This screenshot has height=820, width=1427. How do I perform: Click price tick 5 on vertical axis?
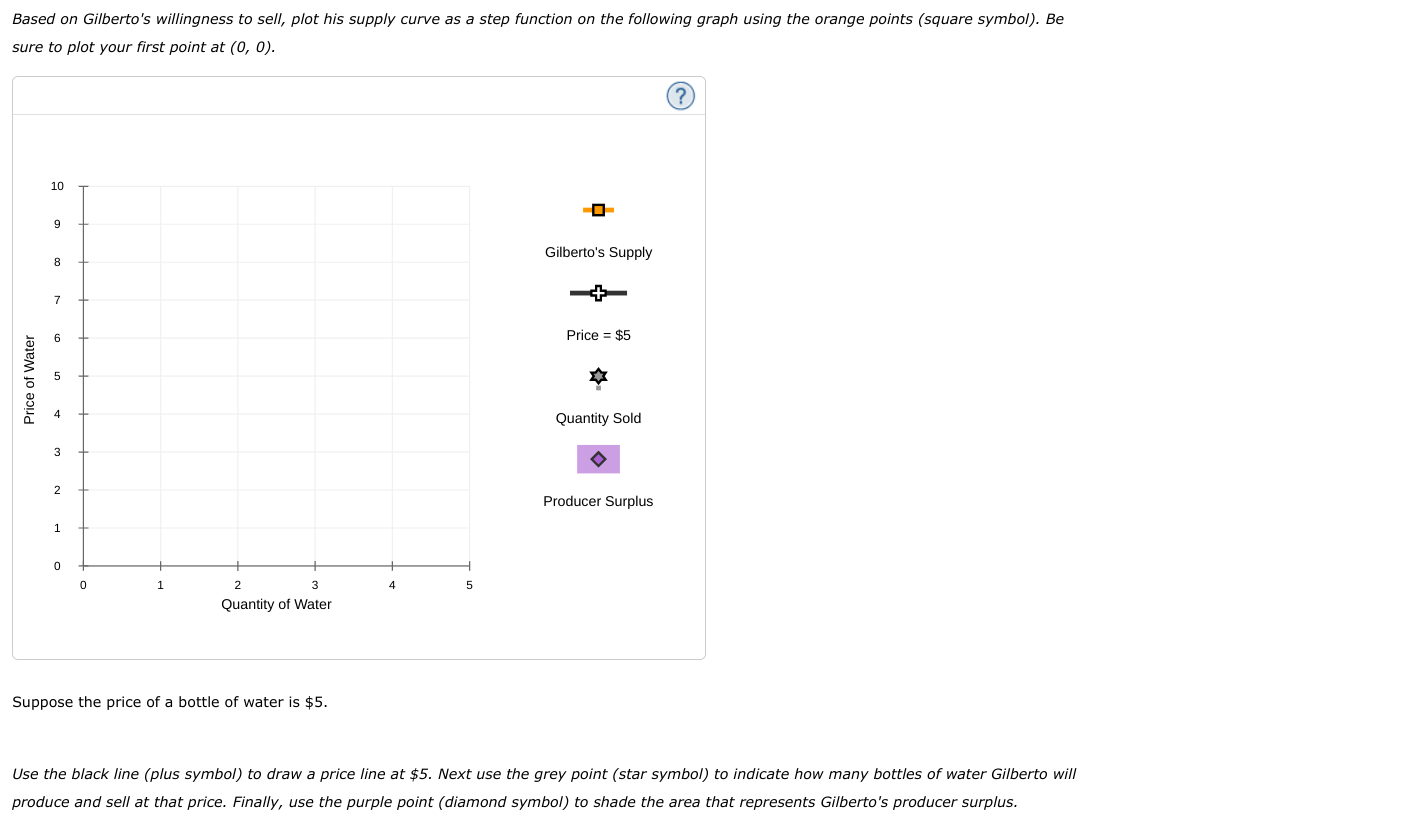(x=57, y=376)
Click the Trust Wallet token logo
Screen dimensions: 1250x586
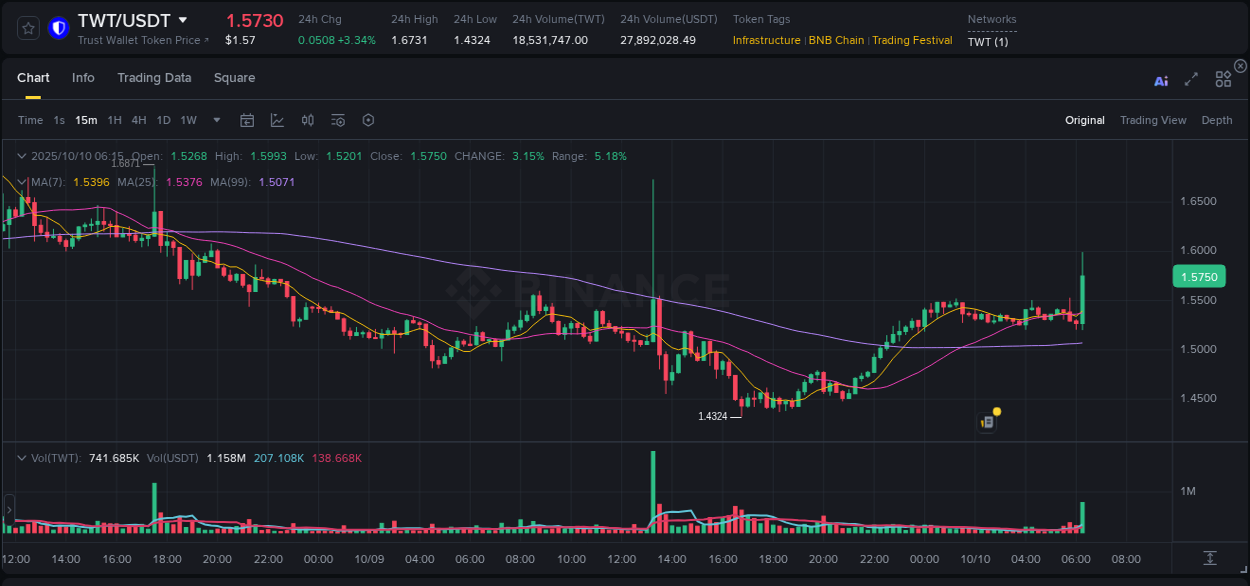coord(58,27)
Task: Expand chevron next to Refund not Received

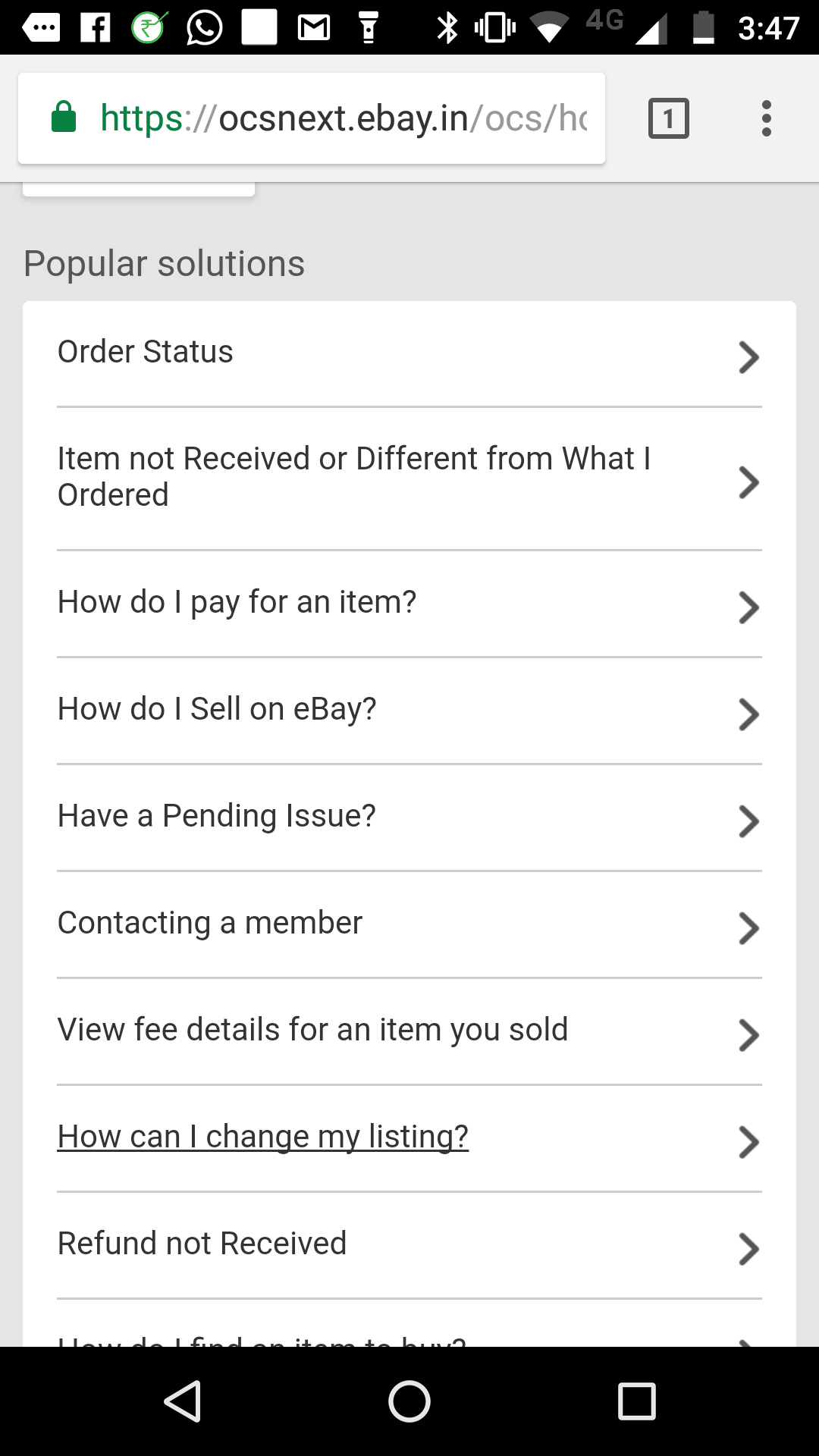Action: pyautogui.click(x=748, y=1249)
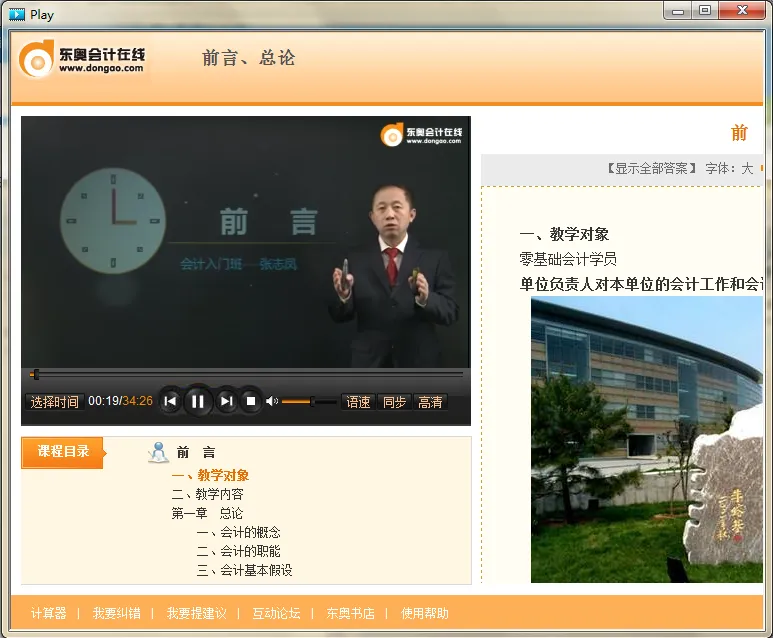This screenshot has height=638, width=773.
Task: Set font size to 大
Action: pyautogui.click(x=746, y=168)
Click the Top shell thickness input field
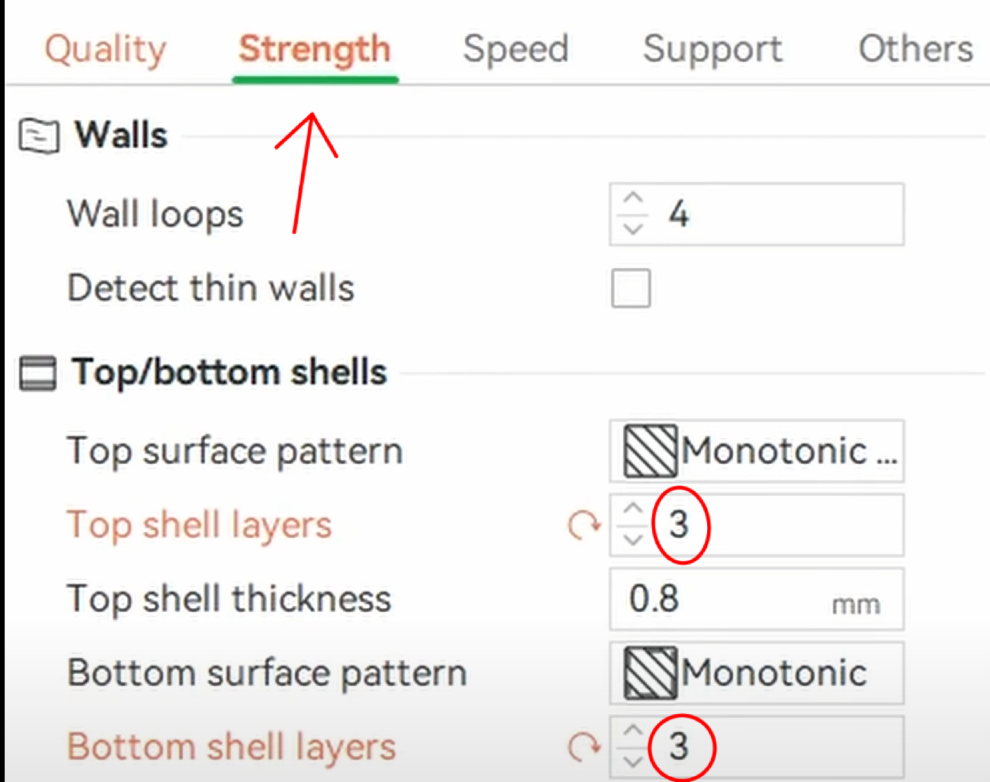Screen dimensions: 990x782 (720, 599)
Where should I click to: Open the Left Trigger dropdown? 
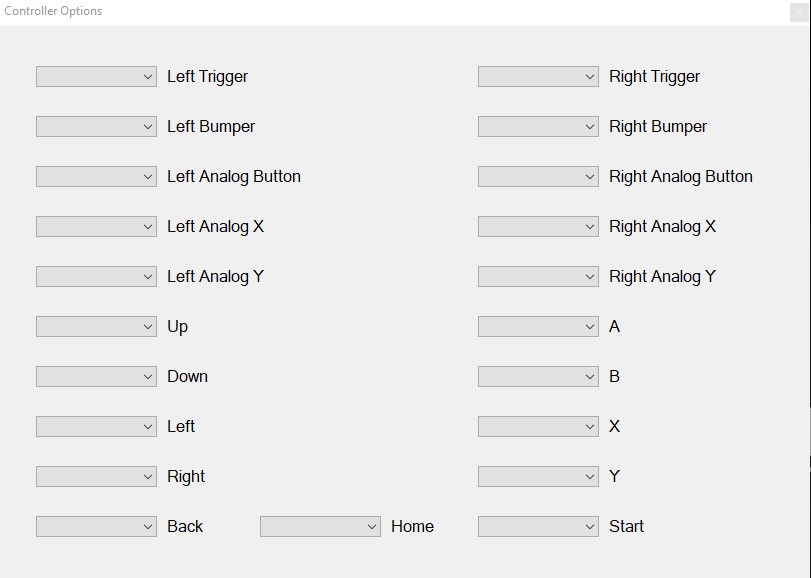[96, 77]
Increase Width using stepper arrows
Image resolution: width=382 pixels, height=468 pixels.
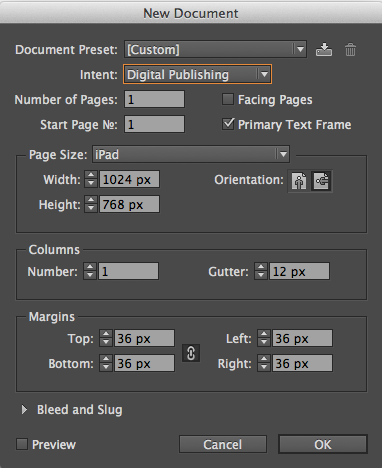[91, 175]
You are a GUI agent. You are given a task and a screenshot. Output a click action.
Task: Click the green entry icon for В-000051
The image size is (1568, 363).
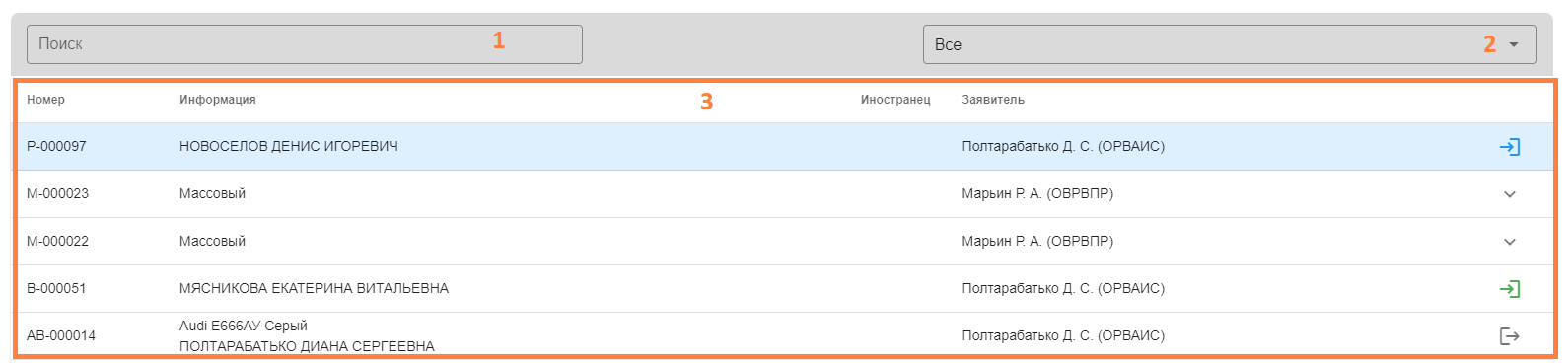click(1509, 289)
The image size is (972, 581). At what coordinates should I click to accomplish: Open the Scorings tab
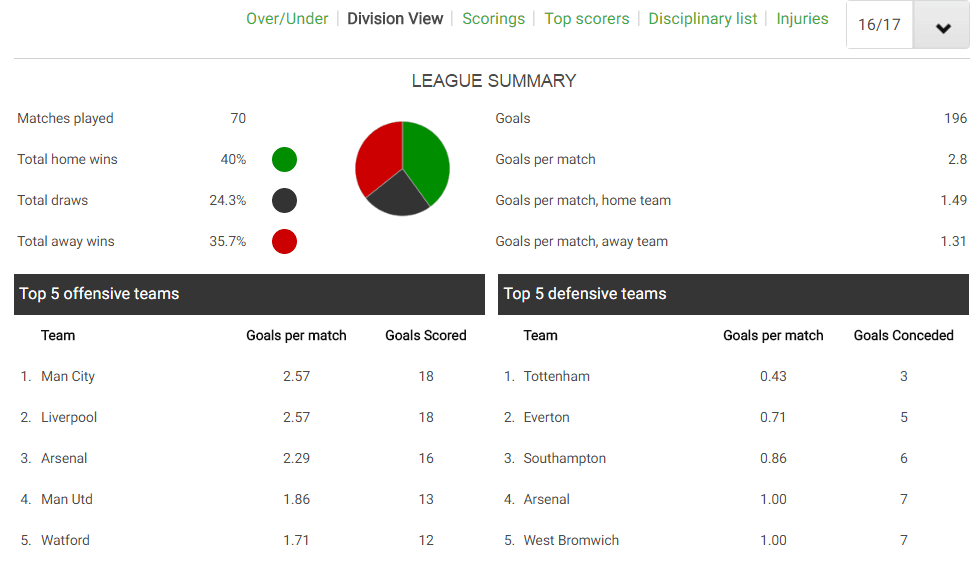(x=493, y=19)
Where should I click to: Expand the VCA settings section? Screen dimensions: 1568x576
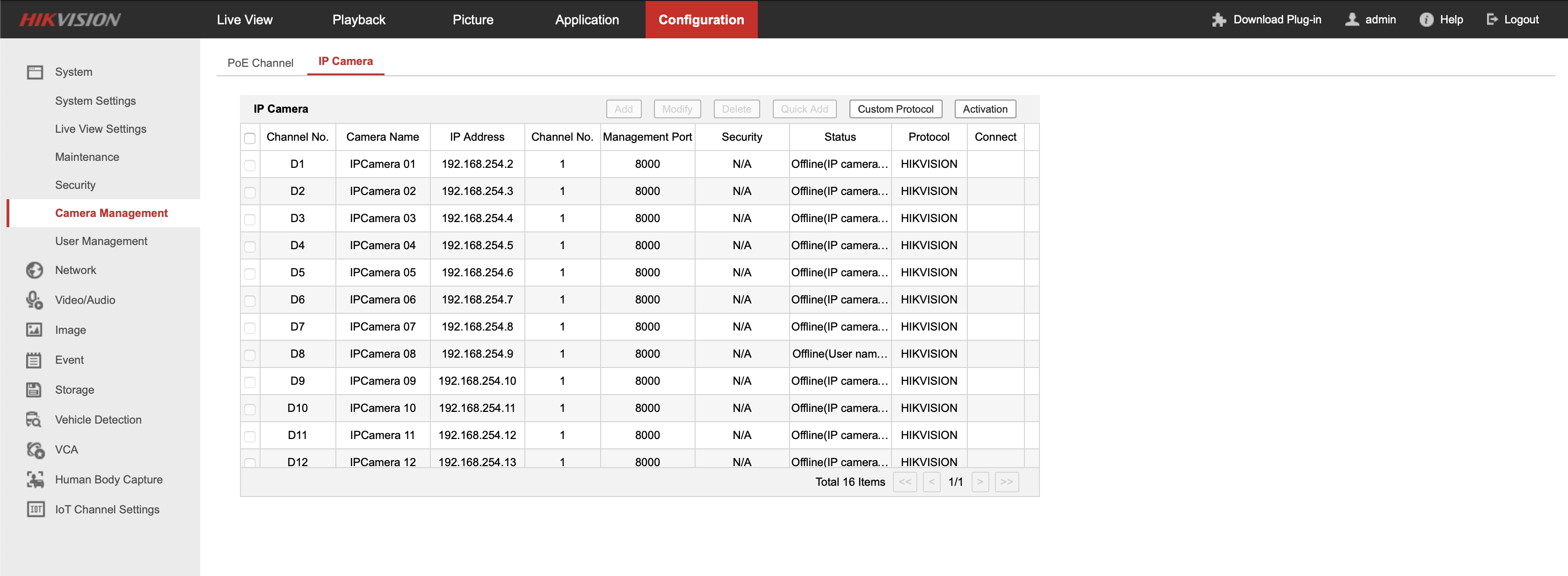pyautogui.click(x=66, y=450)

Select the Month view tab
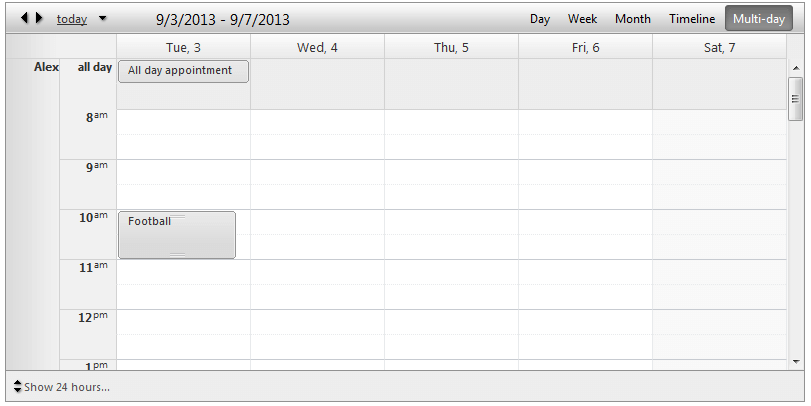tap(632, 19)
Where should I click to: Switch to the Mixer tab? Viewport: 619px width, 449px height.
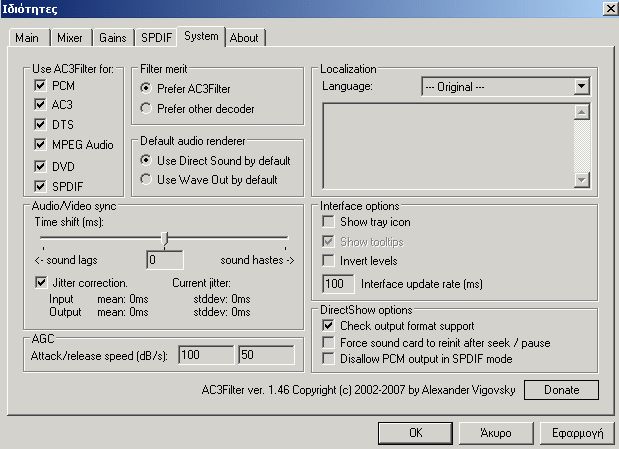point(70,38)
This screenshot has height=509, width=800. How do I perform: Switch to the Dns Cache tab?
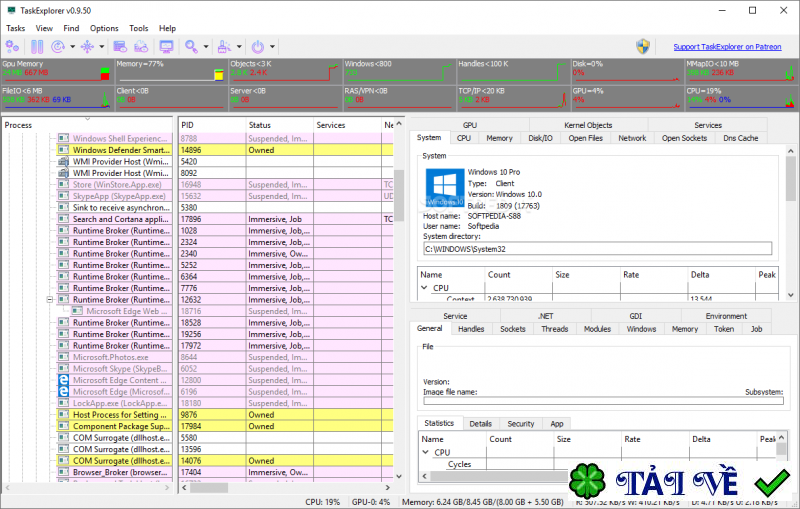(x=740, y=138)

→ YOUR INSTRUCTIONS
Reproduce the lines of the listing above, starting with the line containing "Increase Width using stepper arrows" and going on through the line containing "(x=493, y=19)". Leave out the pictures.

→ SOLUTION TO THIS TASK
Increase Width using stepper arrows
Image resolution: width=382 pixels, height=468 pixels.
[91, 175]
You are a GUI agent. You are given a task and a screenshot. Output a click action.
Task: Click the green entry icon for В-000051
The image size is (1568, 363).
click(1509, 289)
The image size is (972, 581). At what coordinates should I click to accomplish: Open the Scorings tab
(x=493, y=19)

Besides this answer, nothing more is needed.